- Data records

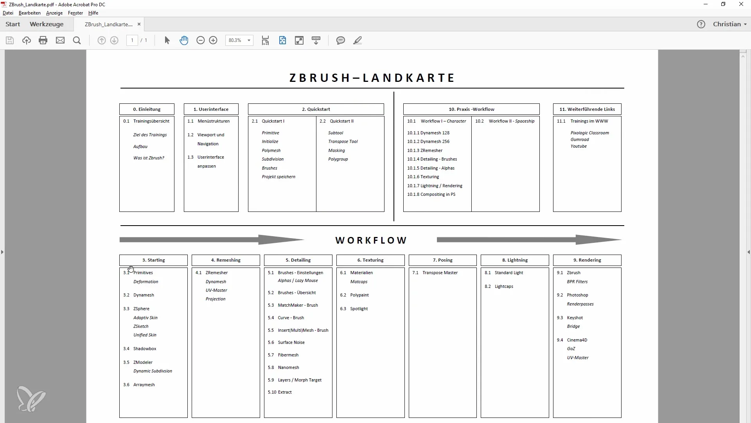Screen dimensions: 751x423
Task: Open the Bearbeiten menu item
Action: pyautogui.click(x=29, y=13)
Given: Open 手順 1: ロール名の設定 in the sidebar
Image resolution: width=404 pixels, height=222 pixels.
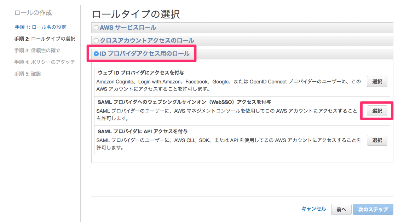Looking at the screenshot, I should [40, 27].
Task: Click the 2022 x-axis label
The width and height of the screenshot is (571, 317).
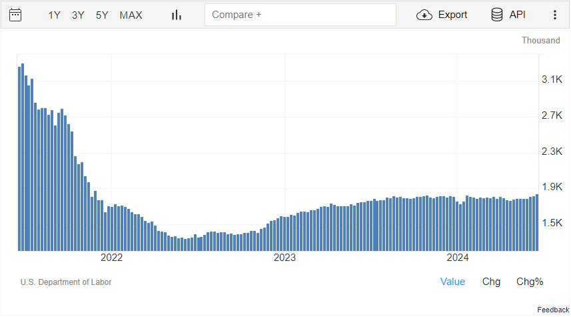Action: tap(111, 258)
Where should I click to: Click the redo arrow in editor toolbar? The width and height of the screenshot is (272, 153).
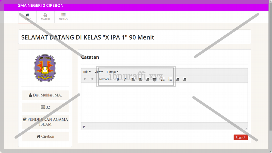(x=92, y=79)
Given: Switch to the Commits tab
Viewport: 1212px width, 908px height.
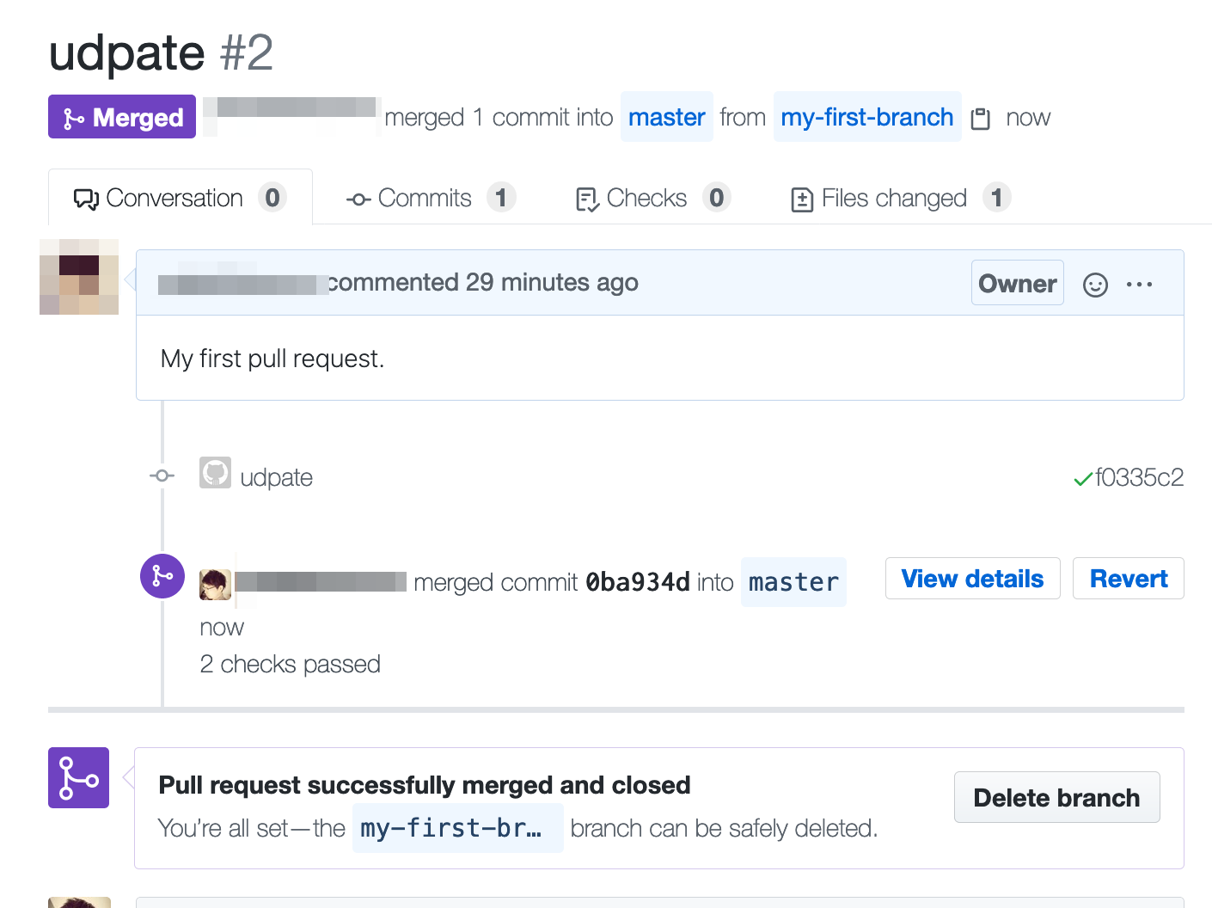Looking at the screenshot, I should point(431,198).
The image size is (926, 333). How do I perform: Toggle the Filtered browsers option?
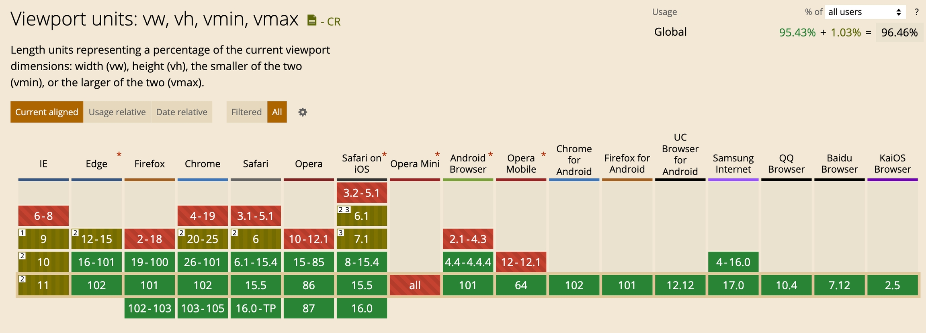tap(246, 112)
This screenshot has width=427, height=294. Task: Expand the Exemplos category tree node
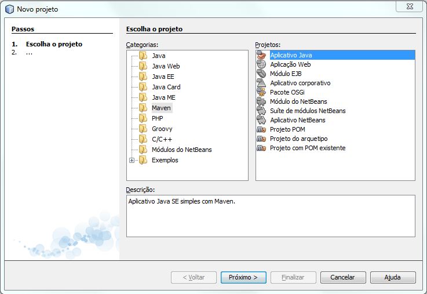(132, 160)
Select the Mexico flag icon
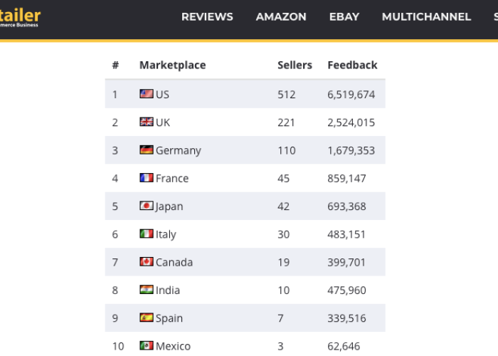This screenshot has width=498, height=356. tap(147, 345)
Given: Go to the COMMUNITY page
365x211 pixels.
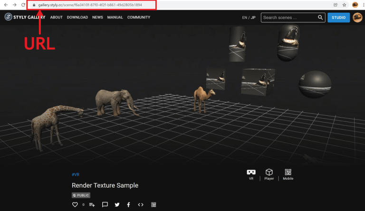Looking at the screenshot, I should [x=139, y=18].
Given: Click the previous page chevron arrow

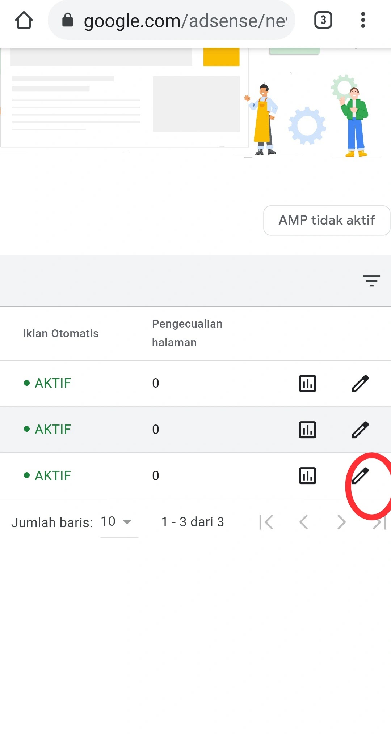Looking at the screenshot, I should [303, 522].
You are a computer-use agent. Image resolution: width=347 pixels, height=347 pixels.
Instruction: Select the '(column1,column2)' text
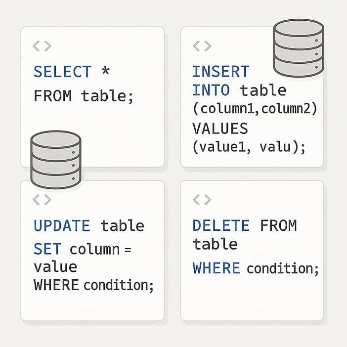point(254,109)
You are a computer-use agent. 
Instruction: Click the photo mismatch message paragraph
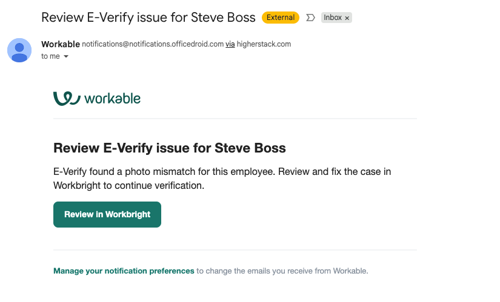pos(222,172)
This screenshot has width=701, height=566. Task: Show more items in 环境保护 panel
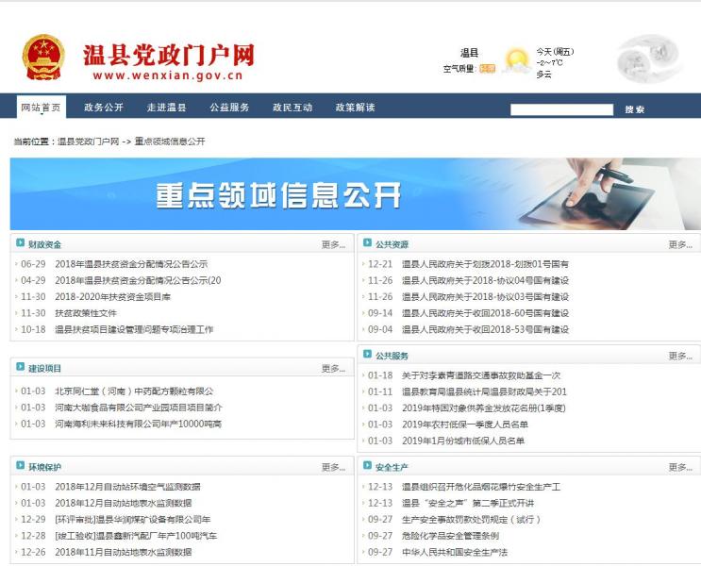pos(333,468)
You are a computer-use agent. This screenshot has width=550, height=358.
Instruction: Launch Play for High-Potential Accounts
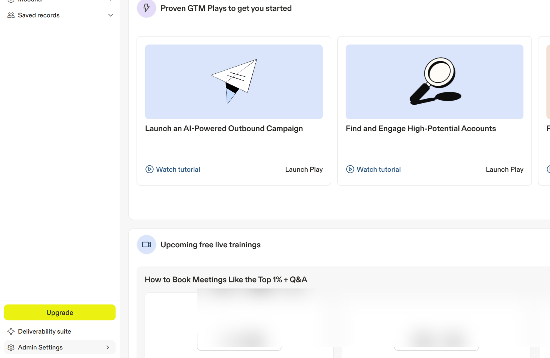(504, 169)
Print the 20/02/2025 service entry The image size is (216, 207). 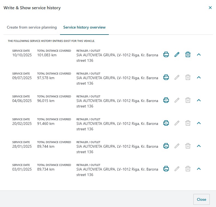click(166, 123)
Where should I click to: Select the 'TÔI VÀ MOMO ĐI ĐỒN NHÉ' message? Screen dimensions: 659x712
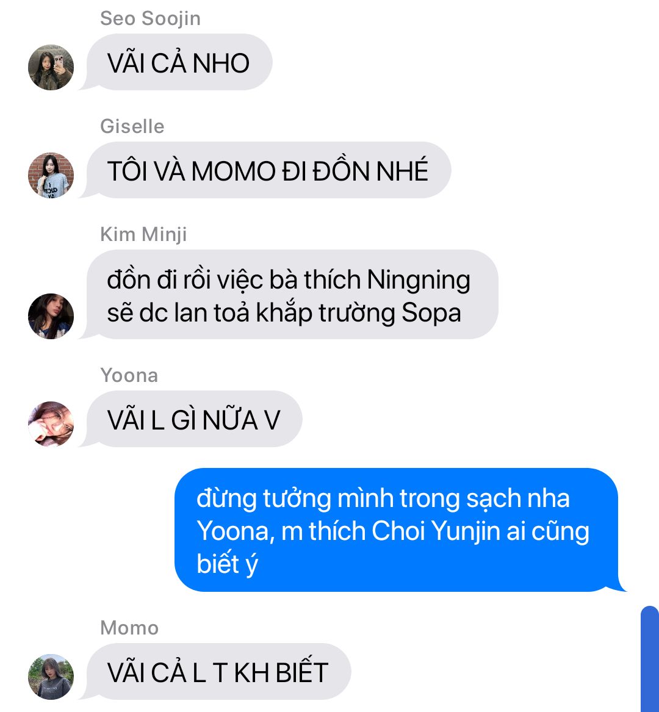[268, 170]
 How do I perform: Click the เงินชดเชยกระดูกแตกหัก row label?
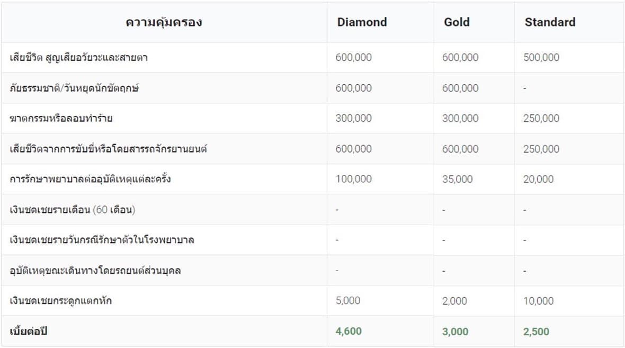(x=60, y=301)
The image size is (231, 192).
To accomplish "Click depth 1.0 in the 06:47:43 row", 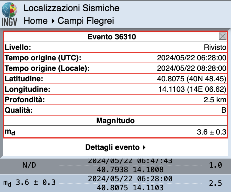I will click(x=218, y=165).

- Task brief
The lines you need are those with the word "agent"; list them from the entries.

- Expected output
You are a computer-use agent. Image resolution: width=347 pixels, height=347 pixels.
You are a computer-use agent. 
You are a computer-use agent. This screenshot has width=550, height=358.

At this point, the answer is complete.